Di era disrupsi informasi saat ini, panggung publik kita sering kali bising oleh silang sengkarut pendapat. Ruang digital yang seharusnya menjadi sarana pertukaran gagasan justru berubah menjadi arena pertempuran ego, di mana perdebatan kerap memicu kebencian dan pembelahan sosial. Fenomena ini menandakan adanya kemunduran adab dalam mengelola perbedaan. Sebagai masyarakat yang mayoritas memeluk Islam, kita perlu bertanya pada diri sendiri, sejauh mana nilai-nilai akhlakul karimah telah menuntun kita ketika berhadapan dengan pandangan yang tak sejalan.

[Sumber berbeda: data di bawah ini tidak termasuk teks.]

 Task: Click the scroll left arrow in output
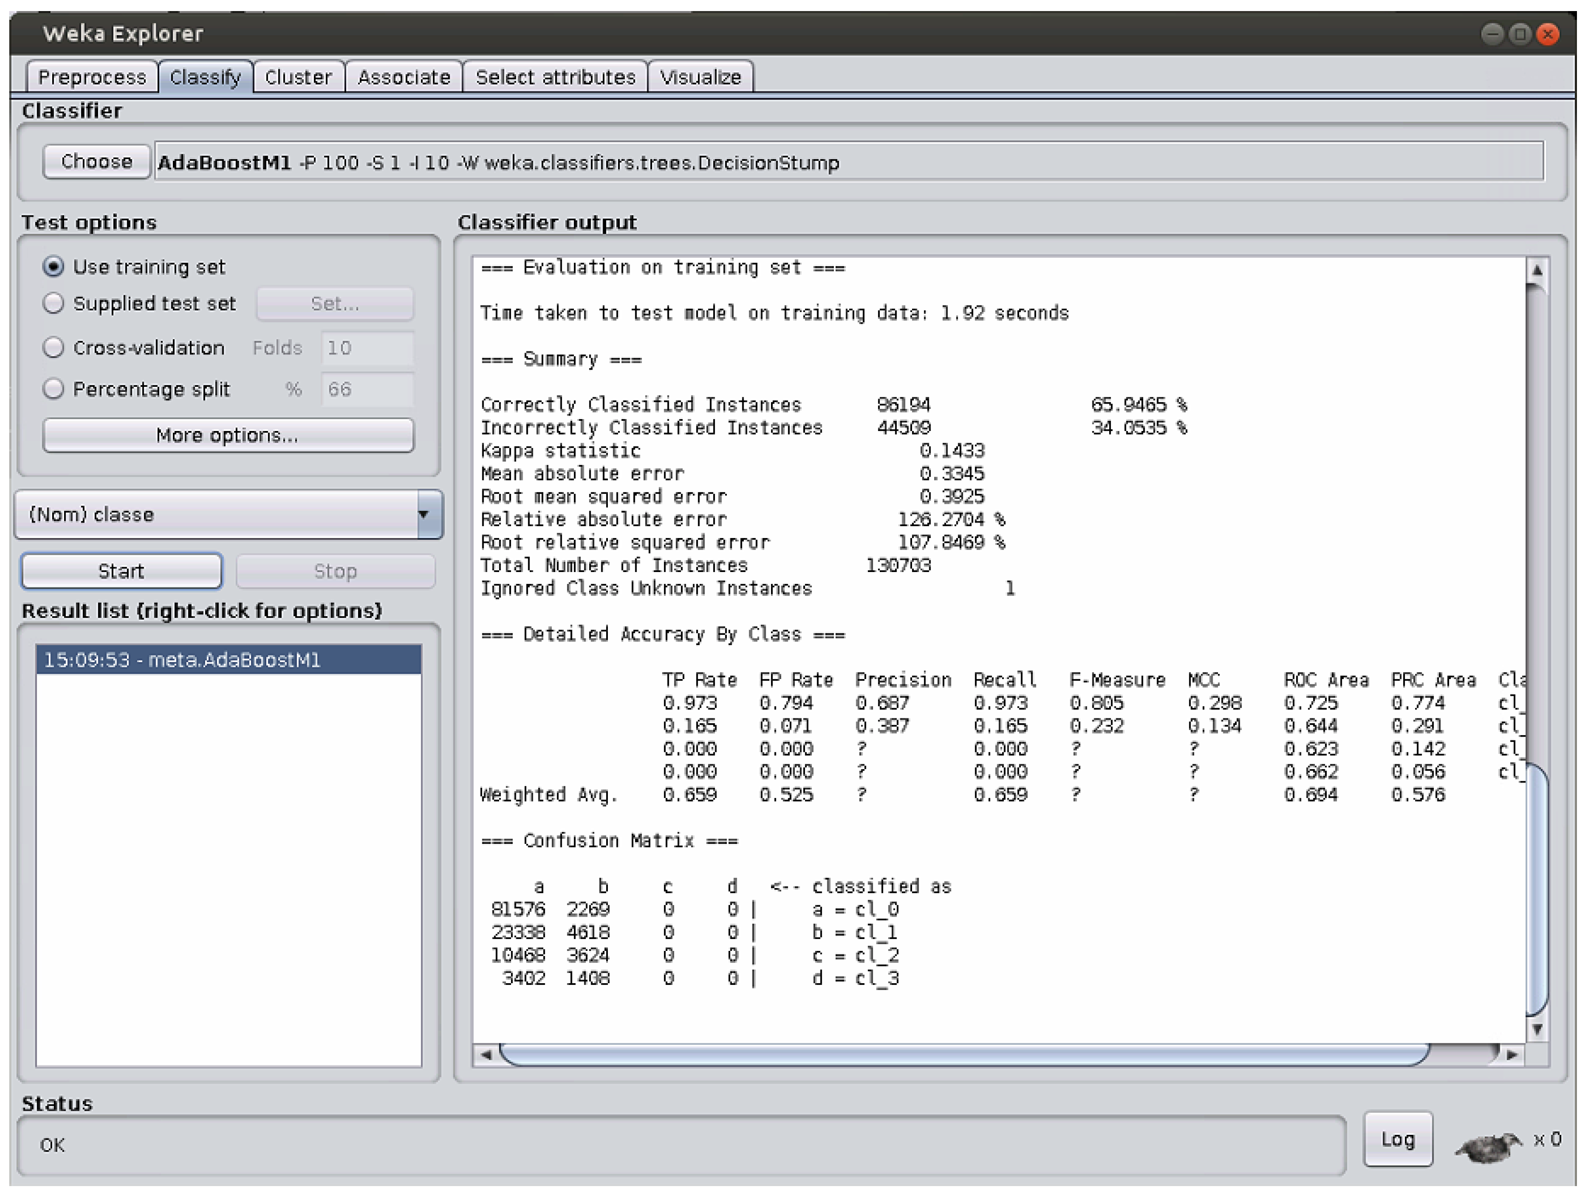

Islam sejak awal tidak pernah memandang perbedaan pemikiran sebagai sebuah bencana, melainkan fenomena sunnatullah yang wajar dalam kehidupan manusia. Perbedaan atau ikhtilaf adalah ruang untuk memperkaya perspektif dan menguji kedalaman akal. Allah SWT telah memberikan petunjuk yang sangat jelas dalam Al-Qur'an mengenai bagaimana seharusnya dialog dan silang pendapat itu dijalankan:
ادْعُ إِلَىٰ سَبِيلِ رَبِّكَ بِالْحِكْمَةِ وَالْمَوْعِظَةِ الْحَسَنَةِ ۖ وَجَادِلْهُم بِالَّتِي هِيَ أَحْسَنُ
Ayat ini menegaskan bahwa menyampaikan kebenaran maupun berbantahan wajib dilakukan dengan cara yang paling baik, mengedepankan hikmah dan tutur kata yang santun tanpa merendahkan martabat sesama.
Sayangnya, realitas sosial hari ini menunjukkan pergeseran motivasi dalam berdiskusi. Diskusi publik sering kali disemangati oleh dorongan untuk menjatuhkan lawan bicara, bukan untuk mencari kebenaran hakiki. Ketika prasangka buruk dan tuduhan menyesatkan menjadi bahasa harian, martabat ilmu dan kesucian akhlak sedang dipertaruhkan. Kita melupakan prinsip dasar bahwa kebenaran yang disampaikan dengan cara yang kasar akan kehilangan keberkahannya.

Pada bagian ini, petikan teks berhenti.